Their home was a virtual visitors center for icons in the publishing industry, with hours spent sharing cocktails, music, and literary banter with the likes of Christopher Hitchens, Richard Goodwin, and Robert Gottlieb sharing their company. It was Hess who convinced Goodwin that what he described as a “minor” section of a long work of history he was writing could stand on its own. The work became the highly successful film Quiz Show.
“He used the money he made to add a swimming pool at his home and declared an open invitation to Lindy and our family to cool ourselves without further invitation any time,” said Appleton.
“No matter whose company she kept, she never hesitated to stick in a few signature hair flips to remind us all that she was fierce, fun, and independent,” said Appleton.

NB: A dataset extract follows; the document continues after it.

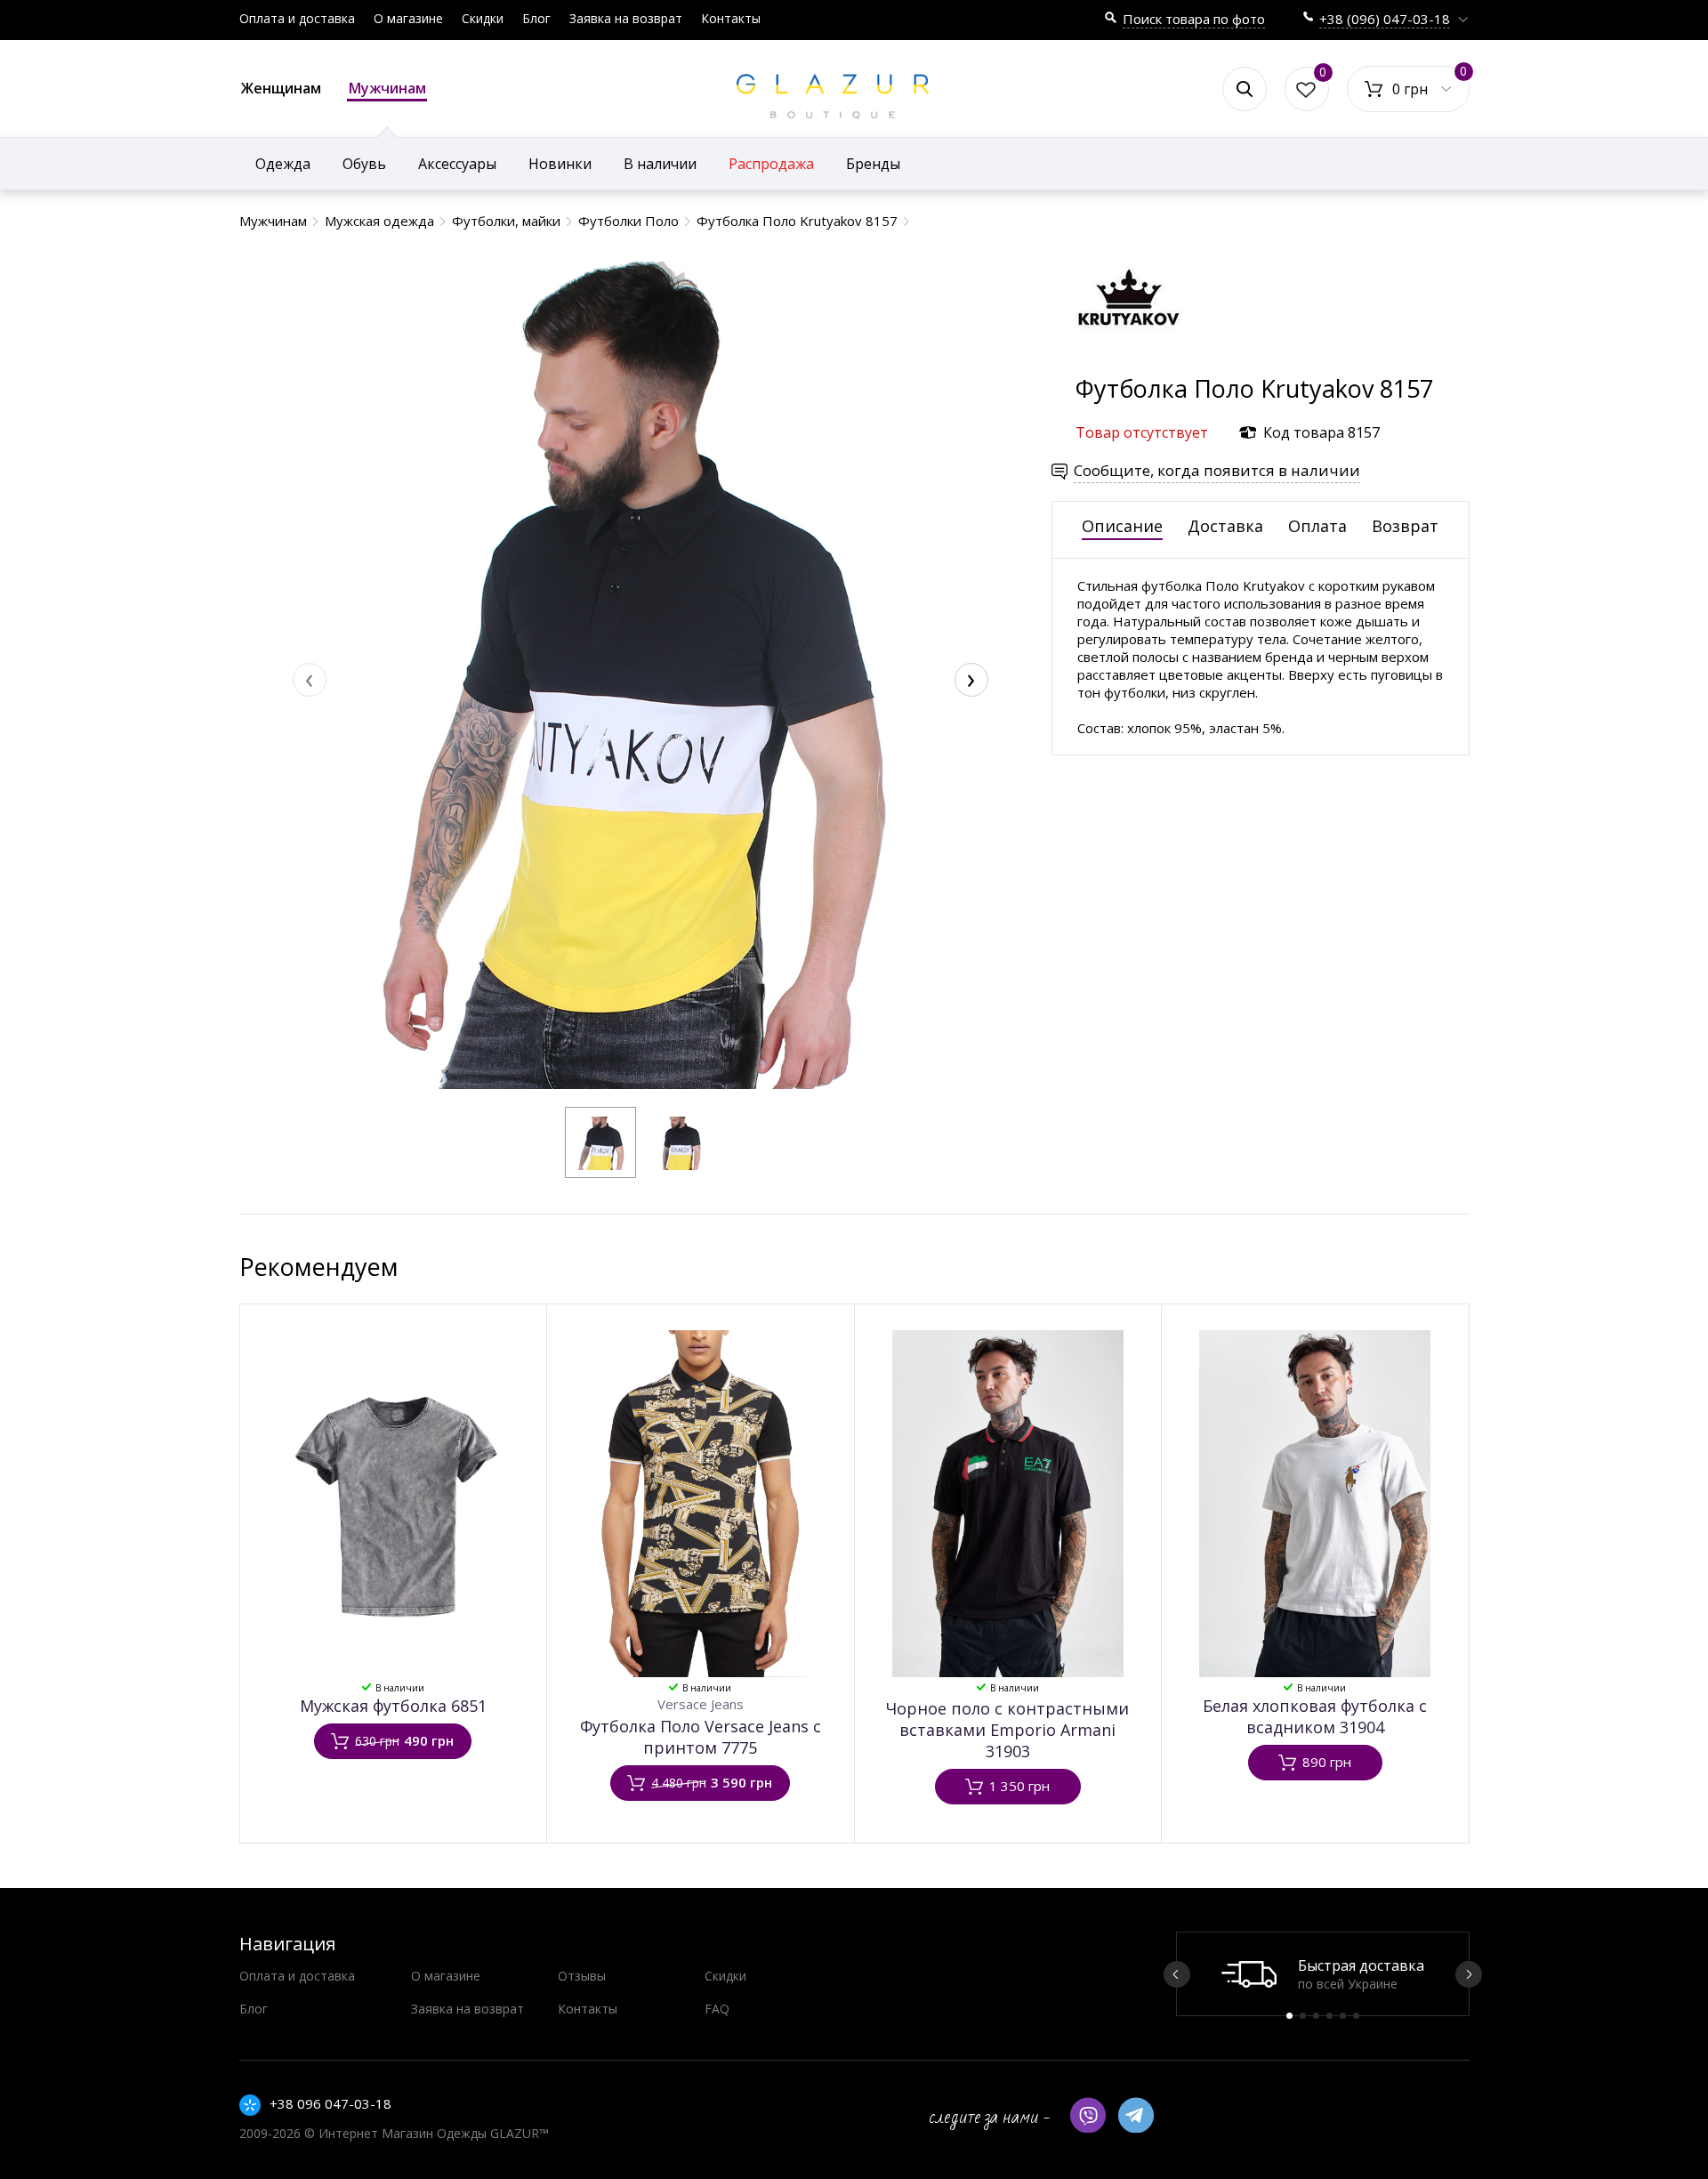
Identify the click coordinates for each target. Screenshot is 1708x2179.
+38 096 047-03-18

In addition to her husband, Hess is survived by her son, Samuel Appleton, and her daughter, Eliza Appleton, both of Cambridge, Mass; also a brother, Mortimer “Terry” Hess III, and a sister, Elizabeth Hess, both of Manhattan; and a niece, Kate Biskind, of Raleigh, NC. Her parents, Mortimer H. Hess Jr. and Betty Ann Colhoun, are deceased.
Memorial services are being planned in New York City and Boston in the fall. In lieu of flowers, donations may be sent to the attention of Arlene Morgan at the Columbia University Friends of Lindy Hess Fund at the School of Journalism, 2950 Broadway, Columbia University, New York, NY 10027.